RONDONOTICIAS terça-feira, 21 de maio de 2019 - Criado em 11/10/2001

PF caça 23 acusados de extração ilegal de madeira; ex-superintendente do Ibama está preso

Além dos mandados de prisão preventiva, foram expedidos 6 de prisão temporária, e 109 mandados de busca e apreensão, que serão cumpridos em RO, RR, AM, AC, PR, MT, MG, SP e DF


Rondonoticias

25/04/2019 09:44:32 - Atualizado

RONDÔNIA - A Polícia Federal, com apoio do Ministério Público Federal, deflagrou na manhã desta quinta-feira (25) a Operação Arquimedes com objetivo de desarticular esquema de corrupção responsável por extração ilegal de madeira na floresta amazônica. Até o momento, o ex-superintendente do Ibama José Leland foi preso. Ele era alvo de um mandado de busca e apreensão e acabou preso em flagrante por ter uma arma de fogo sem autorização.

                                                  Foto: ex-superintendente do Ibama José Leland foi preso em flagrante

Segundo a PF, foram expedidos 23 mandados de prisão preventiva, seis de prisão temporária, 109 mandados de busca e apreensão cumpridos no Amazonas, Acre, Paraná, Mato Grosso, Minas Gerais, Rondônia, Roraima, São Paulo e Distrito Federal.
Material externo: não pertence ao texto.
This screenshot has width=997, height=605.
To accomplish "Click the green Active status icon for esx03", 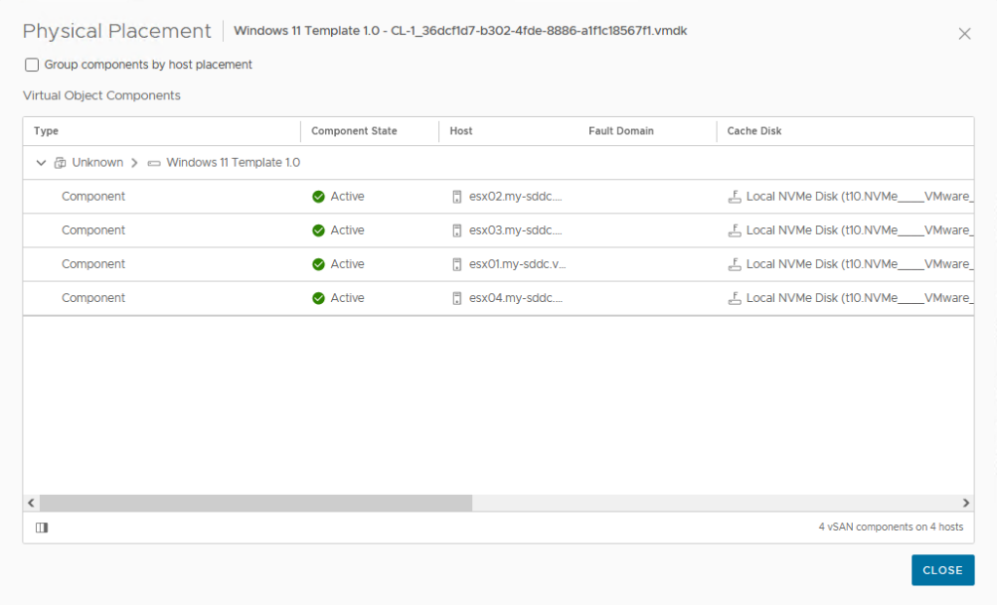I will pos(318,231).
Além disso, foram autorizados bloqueios de R$ 50 milhões nos CNPJs das empresas investigadas e outras 18 medidas cautelares.

A Operação investiga a corrupção entre servidores de um órgão ambiental estadual, engenheiros florestais, detentores de planos de manejo e proprietários de empresas madeireiras.

A PF atua em duas principais frentes de investigação criminal por meio de dois inquéritos policiais: a primeira, sobre a extração, exploração e comércio ilegais de madeira, e a segunda, sobre a corrupção entre servidores de órgão ambiental estadual, engenheiros ambientais, detentores de planos de manejo e proprietários de empresas madeireiras.

Em dezembro de 2017 mais de 400 contêineres no Porto de Manaus, com aproximadamente 8 mil m³ de madeira em tora com documentação irregular foram apreendidos.

Os investigados responderão, dentro das suas condutas, pelos crimes de falsidade ideológica no sistema DOF, falsidade documental nos processos de concessão e fiscalização de PMFS (Plano de Manejo Florestal Sustentável), extração e comércio ilegal de madeira, lavagem de bens, direitos e valores, corrupção ativa e passiva e de constituição de organização criminosa.